Conservationists and communities in Madagascar came together to find ways to save these animals;by appealing to conscience and tasking communities to save the country’s biodiversity
According to the the president of the Malagasy primatological society, Jonah Ratsimbazafy, the life cycle of Madacascar’s forest could be under threat.
“All lemurs live in the forest, less than 10 percent of the original forests are left in Madagascar that means that within the next 30 years with the speed of the current deforestation remains the same, there will be no forest life in this country. That means there will be no lemurs left in Madagascar.”
The year also witnessed the exploits of Ghana’s local entrepreneur, Nelson Boateng.
A young man ready to stop at nothing,until he lays to rest the waste management crises in the country’s capital,Accra , by recycling used plastic and turning it into pavement blocks used for sidewalks and roads.
The technology provides a cheaper alternative to other blocks on the market and is also expected to be more durable according to entrepreneur Nelson Boateng.
“Currently we are doing about 700 (tons) plastic waste, now all kinds of plastic waste, the one from the gutter and everywhere. See we are seeing in future we can be doing 10,000 (tons) or 20,000 (tons) in a day to save the environment because if you look at the kind of plastic that the country generates in a day, its more than what we are doing. Our plan in the future is that we can recycle about 70 percent of them a day’‘, he added.
In the Southernmost country in Africa green technology thrived.
Teams from various collages and university battled in a road race using solar powered cars.

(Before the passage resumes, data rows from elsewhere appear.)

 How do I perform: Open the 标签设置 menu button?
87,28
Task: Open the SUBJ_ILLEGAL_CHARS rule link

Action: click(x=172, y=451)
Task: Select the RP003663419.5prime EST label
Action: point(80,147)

They covered a distance between 2,500 and 5,000 kilometres through 18 towns over eight days,from Pretoria to Cape Town
Some enthusiast could not hold back their joy.
“The solar car is something that looks futuristic, so, who would not want to be part of a team that is dealing with something that would sort of solve a problem such as fuel in future, because we want to see us having solar cars just that you drive wherever you want to without having to spend money for fuel.”

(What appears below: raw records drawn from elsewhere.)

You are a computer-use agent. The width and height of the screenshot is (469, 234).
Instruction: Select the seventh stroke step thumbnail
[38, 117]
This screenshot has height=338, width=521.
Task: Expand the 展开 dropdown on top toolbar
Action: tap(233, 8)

Ethiopia was not left out the equation this year.The Ethiopian authorities announced plans to build the first waste-to-energy plant, aimed at tackling a growing waste burden and boost power supply in the country.
The waste would be sourced at the 50-year-old Koshe dump site, Addis Ababa’s main landfill, which is also a lifeline for the residents who find value among the garbage by scavenging for recyclable waste.
Solar power start-up found its way to Ivory Coast this year…
Hundreds of millions of customers in Ivory Coast who lack reliable access to electricity; the country’s power grid,found the pay-as-you-go Lumos Global’ kits a relief to this daunting challenge.
With $600 in hand,customers pick up a solar panel linked to a battery that supports power sockets, a mobile phone adapter , LED light bulbs and users are just able to access electricity
Although much is done to improve electricity in Africa, with less than 40 percent of African households with access to electricity,it appears much more needs to be done.
It been a great and a successful African environmental year, and we look forward to more mind blowing exploits in 2019.